He sucked it up, gritted his chipped teeth and squared himself with the monster that came trundling at him. He didn’t feel up to the fight, but he didn’t have a choice. Broken rib, numb arm, swollen nuts. Whoopty shit. He pushed the pain deep and came at the deader hard. It swiped at him and he leapt, tackling the thing about its bulging neck. They both tumbled backwards and the Rookie gasped as his rib sang, but he didn’t stop, he didn’t slow, he didn’t quit.

He jammed his thumbs into the monster’s eyes and laughed aloud at the popping noises. The thing clawed at him, but not for long. The Rookie tucked his feet under him, placing both soles on the deader’s neck and then pushed up with all of his strength. He felt his heels split the rotted flesh and sink into the neck, crushing the useless windpipe and esophagus. He lifted both feet from the muck and took a quick jump, shoving down with everything he had when he landed.

The deader’s spine snapped into a dozen pieces and the creature gurgled a last wail before becoming still.

“Fuck you,” the Rookie grunted as he flicked the goop from his feet.

Snarls behind him made him spin about and he faced at least six more deaders. Compared to the one he’d just put down they were tiny.

“Not a fucking problem,” the Rookie said as his entire outlook on where he was and what he had to do changed.

The Rookie faded back and Dog came out barking mad.

 

***

 

Dog walked the passageway slowly, every sense alive. In his right hand he held the de-fleshed femur of one of the many deaders he’d torn apart before getting as far as he had. As he’d made progress he’d dragged the femur’s tip across the rough wall, turning it slowly, carefully, so that after what felt like miles of walking he’d honed a deadly sharp point.

“Hey!” Dog shouted. “Where you at, fuckers?”

His voice echoed through the Maze and he grinned. His body was coated in deader gore and he reeked of rotted offal and curdled blood.

“You haven’t even come close, mother fuckers!” Dog yelled. “That’s all you’ve fucking got?!”

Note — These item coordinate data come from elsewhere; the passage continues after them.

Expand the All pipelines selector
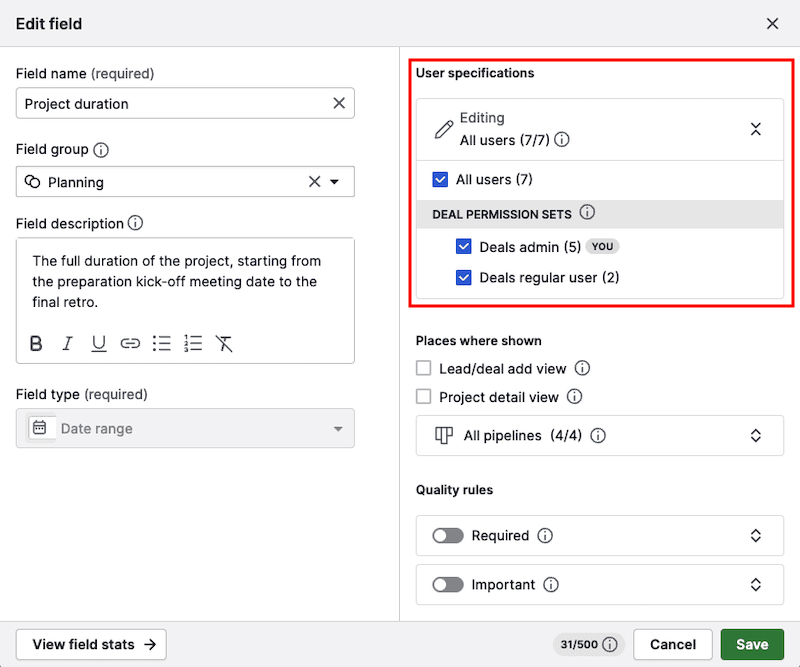 pos(756,436)
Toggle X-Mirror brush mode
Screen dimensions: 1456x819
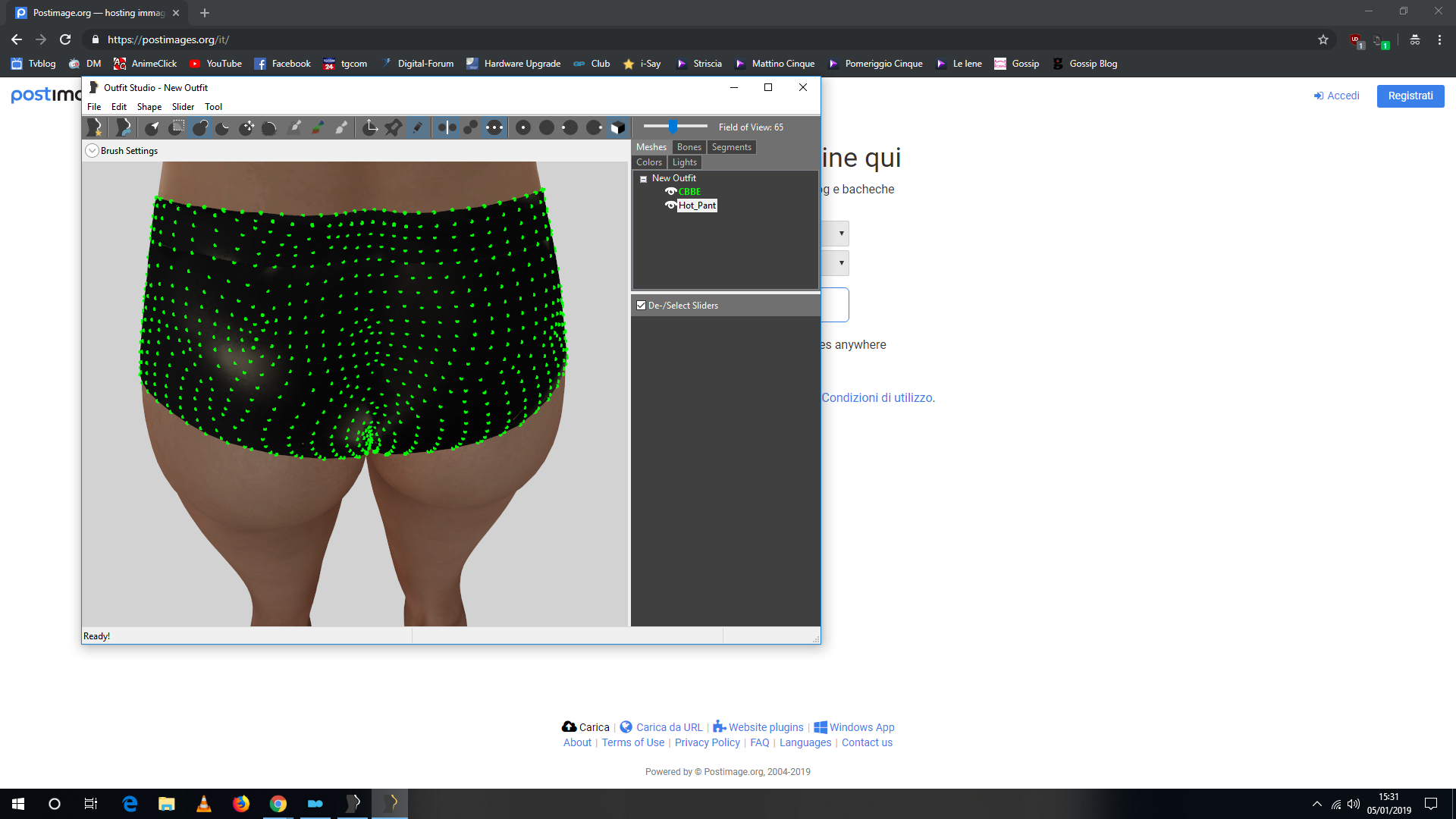click(447, 127)
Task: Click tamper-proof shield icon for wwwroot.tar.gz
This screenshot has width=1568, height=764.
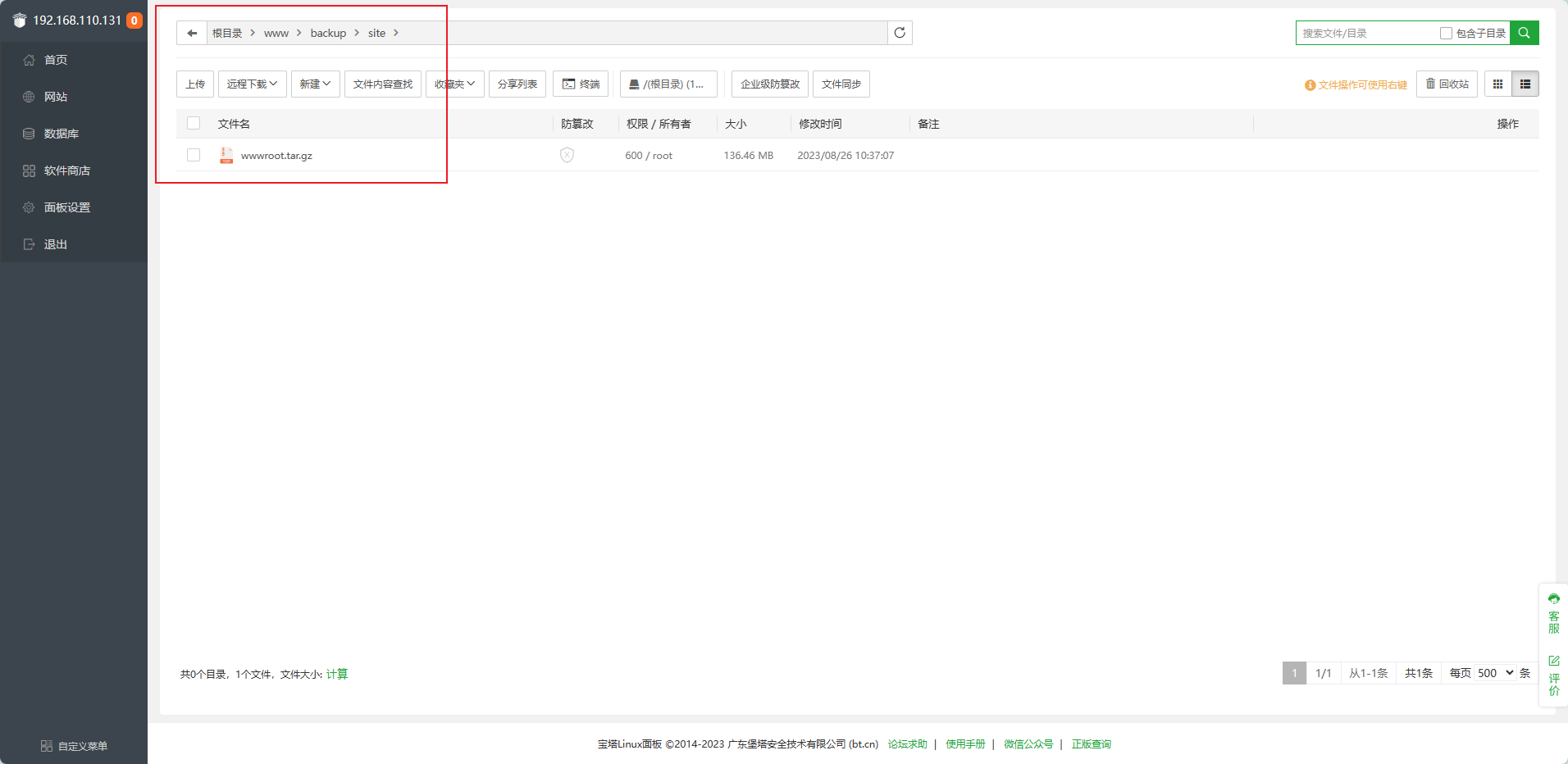Action: point(567,156)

That wasn’t all the Maze had.

A loud snuffling made Dog freeze. He’d heard a lot of noises in the wasteland, and a lot of noises while being a cage fighter in Foggy Bottom, but snuffling wasn’t one of those noises. If he’d been asked he wouldn’t have even known what the word snuffling meant.

But that was the noise that made him stop and look over his shoulder.

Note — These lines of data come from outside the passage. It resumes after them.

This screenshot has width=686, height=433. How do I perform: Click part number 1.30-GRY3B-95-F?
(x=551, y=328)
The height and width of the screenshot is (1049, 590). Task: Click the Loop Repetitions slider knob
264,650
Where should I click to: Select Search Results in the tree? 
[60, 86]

What may have been a person at one point, possibly at birth, was on all fours, its face flat to the ground, a hole instead of a nose busy following the scent trail left by Dog’s bloody footprints.

“What the fuck are you?” Dog asked as he squared up with the creature.

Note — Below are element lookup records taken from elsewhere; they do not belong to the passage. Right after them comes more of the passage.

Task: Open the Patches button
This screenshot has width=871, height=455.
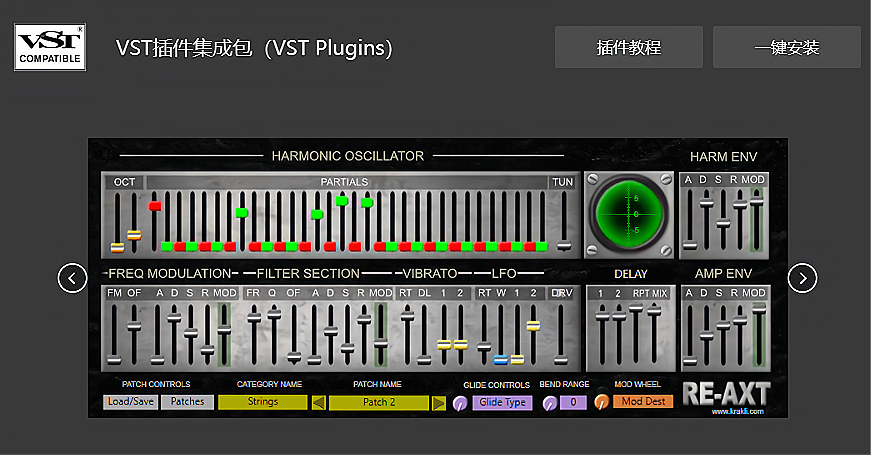Action: click(187, 402)
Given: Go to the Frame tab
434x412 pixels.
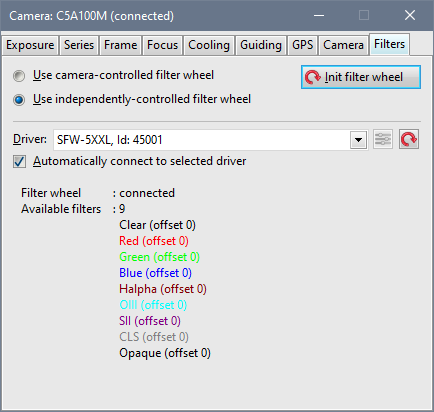Looking at the screenshot, I should [x=120, y=45].
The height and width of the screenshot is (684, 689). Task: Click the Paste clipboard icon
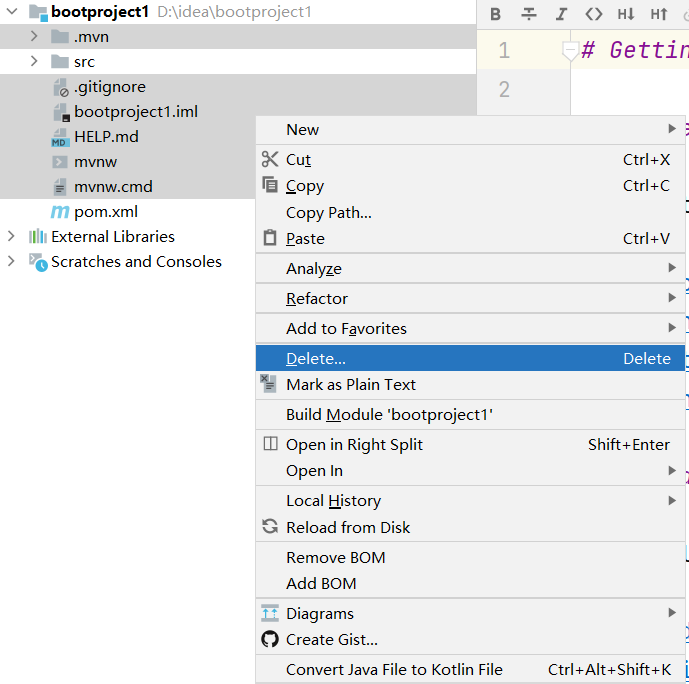pyautogui.click(x=269, y=238)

Skinless and rippling with blue-black muscle, the thing stopped and lifted its sightless face to the sound of Dog’s voice. Where eyes should have been were smooth, yet slightly caved in, flaps of skin, each pierced and held in place by what looked like thin slices of bone. Its fingers were fused together, creating three long claws on each hand, both tipped by sharpened bone. Its feet had been split and splayed, giving it a wide grip and toes that nearly stretched to the center of each foot.

“Hmph,” the thing grunted as its nose hole blew yellow pus onto the ground.

Dog remained silent and still as he gave himself time to study the creature. Its shoulders had been separated at some point and replaced by thick metal sockets. Screws and pins covered the creature’s body and it moved like a machine, but Dog could see it was hungry like a deader.

Calculating the distance and the creature’s reach, Dog slammed his sharpened bone against the wall then leapt to the other side of the passageway, eluding the instantaneous swipe from the thing. He landed one foot against the wall and then sprang forward, his bone raised above his head. He brought it down in a single, powerful thrust…and met empty air.

“Hmmph,” the creature snorted from directly behind him.

Dog had a sick feeling that he was being played with. He slowly turned about and came face to ick with the creature’s nose hole. A bubble of pus filled, filled and then popped, splattering Dog’s face with goo.

Desperate to not make a sound, Dog twisted and turned his bone until the point was facing up, right at the creature’s neck. He tensed and the thing tensed with him. Then he attacked.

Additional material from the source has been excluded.